Here, when Horn waived his right to the trial jury as part of the plea hearing, he was not informed that such an act would also waive his right to have a jury for the upward durational departure sentence proceeding. To the contrary, Horn’s counsel specifically informed the district court that counsel had not discussed the possibility of such a waiver with Horn. Accordingly, a strict application of K.S.A. 21-4718(b)(4) — i.e., mandating a court-conducted departure proceeding based upon a trial jury waiver — would effect a denial of Horn’s constitutional right to a departure jury without due process of law.

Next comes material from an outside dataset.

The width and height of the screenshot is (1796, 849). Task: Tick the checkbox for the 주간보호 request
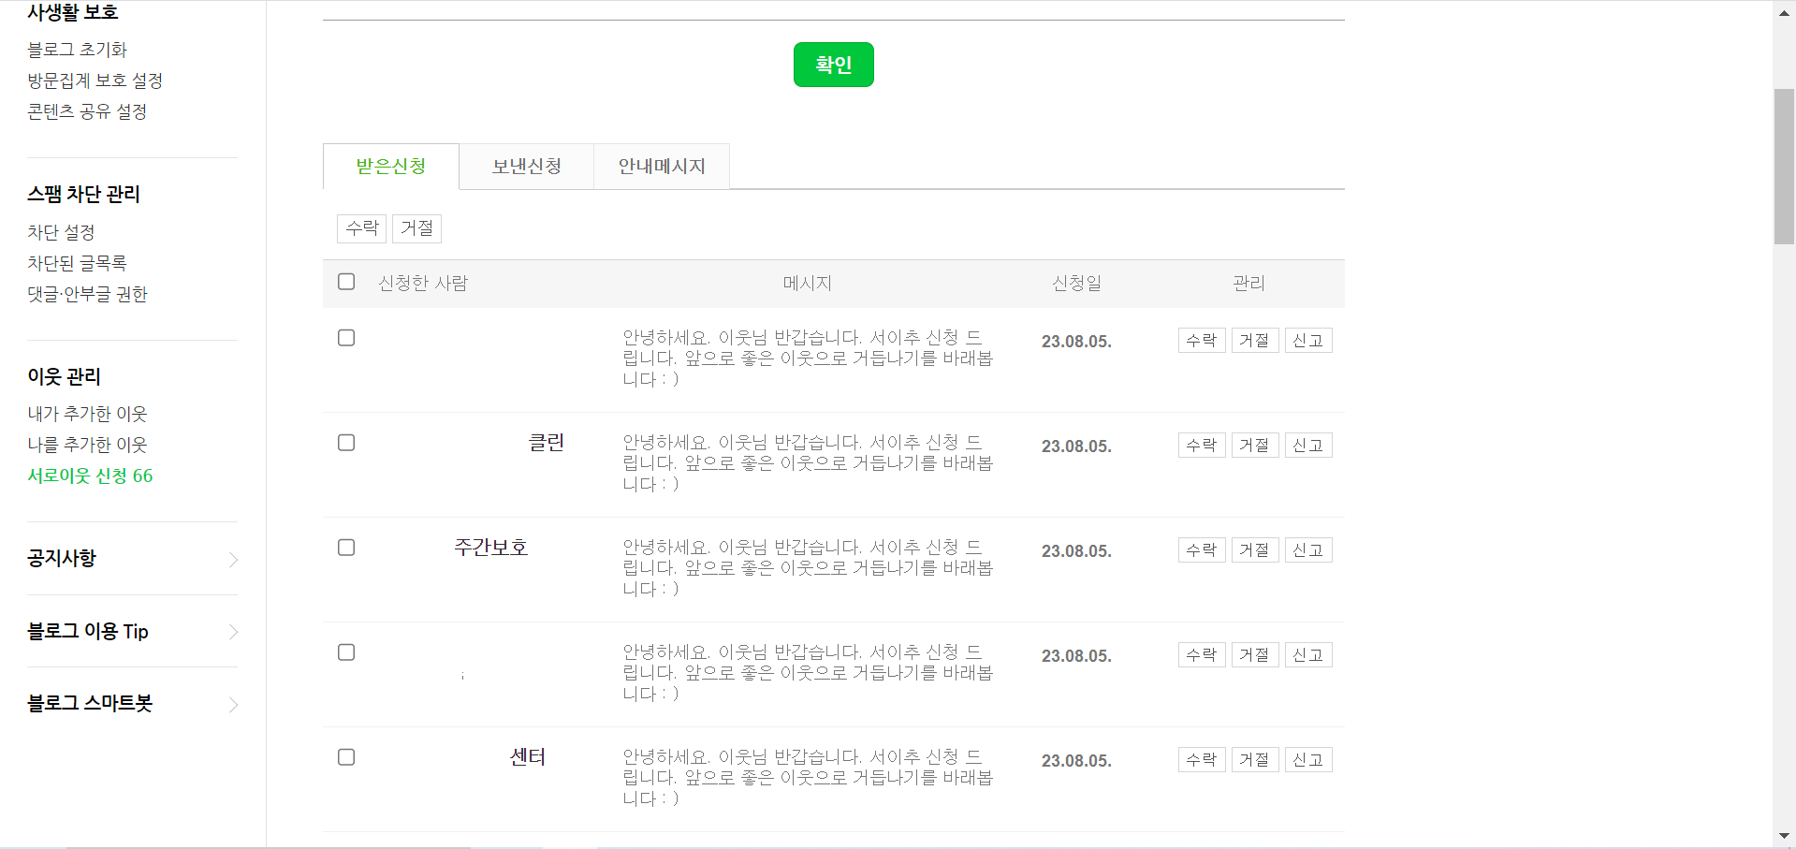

To summarize, if a defendant waives a trial jury by pleading guilty to the criminal offense and the district court has accepted the plea and the trial jury waiver, K.S.A. 21-4718(b)(4) directs that an upward durational departure sentence proceeding is to be conducted by the court, not a jury. However, if the defendant has not waived his or her right to a jury for the upward durational departure sentence proceeding, a court-conducted departure proceeding violates the constitutional mandates of Apprendi and Gould. A waiver of the trial jury, standing alone, does not effectively waive the defendant’s right to have a jury for the upward durational departure sentence proceeding. We recognize that the result we *12reach today is unlikely to be what the legislature would have intended to occur. However, “ ‘[n]o matter what the legislature may have really intended to do, if it did not in fact do it, under any reasonable interpretation of the language used, the defect is one which the legislature alone can correct. [Citation omitted.]’ Eveleigh v. Conness, 261 Kan. 970, 978, 933 P.2d 675 (1997).” Johnson, 289 Kan. at 879.

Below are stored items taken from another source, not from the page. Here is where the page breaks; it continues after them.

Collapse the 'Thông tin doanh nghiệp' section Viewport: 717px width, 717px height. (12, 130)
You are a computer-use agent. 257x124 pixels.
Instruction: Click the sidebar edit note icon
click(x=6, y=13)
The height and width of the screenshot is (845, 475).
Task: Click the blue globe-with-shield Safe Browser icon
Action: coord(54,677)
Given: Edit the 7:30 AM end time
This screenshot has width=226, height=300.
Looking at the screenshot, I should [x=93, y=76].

Applying our holding to the case at hand, we find that the district court erred by impaneling a jury for Horn’s upward duration departure sentence proceeding, following its acceptance of Horn’s plea and trial jury waiver. However, Horn specifically declined to waive his right to a jury for the upward durational departure sentence proceeding, and, therefore, the district court was constitutionally precluded from following the statutory mandate for a court-conducted proceeding. Accordingly, Horn’s sentence is vacated, and the case is remanded for resentencing without an upward durational departure.

Given our foregoing holding, we need not address the other issues presented.

Sentence vacated and case remanded for resentencing.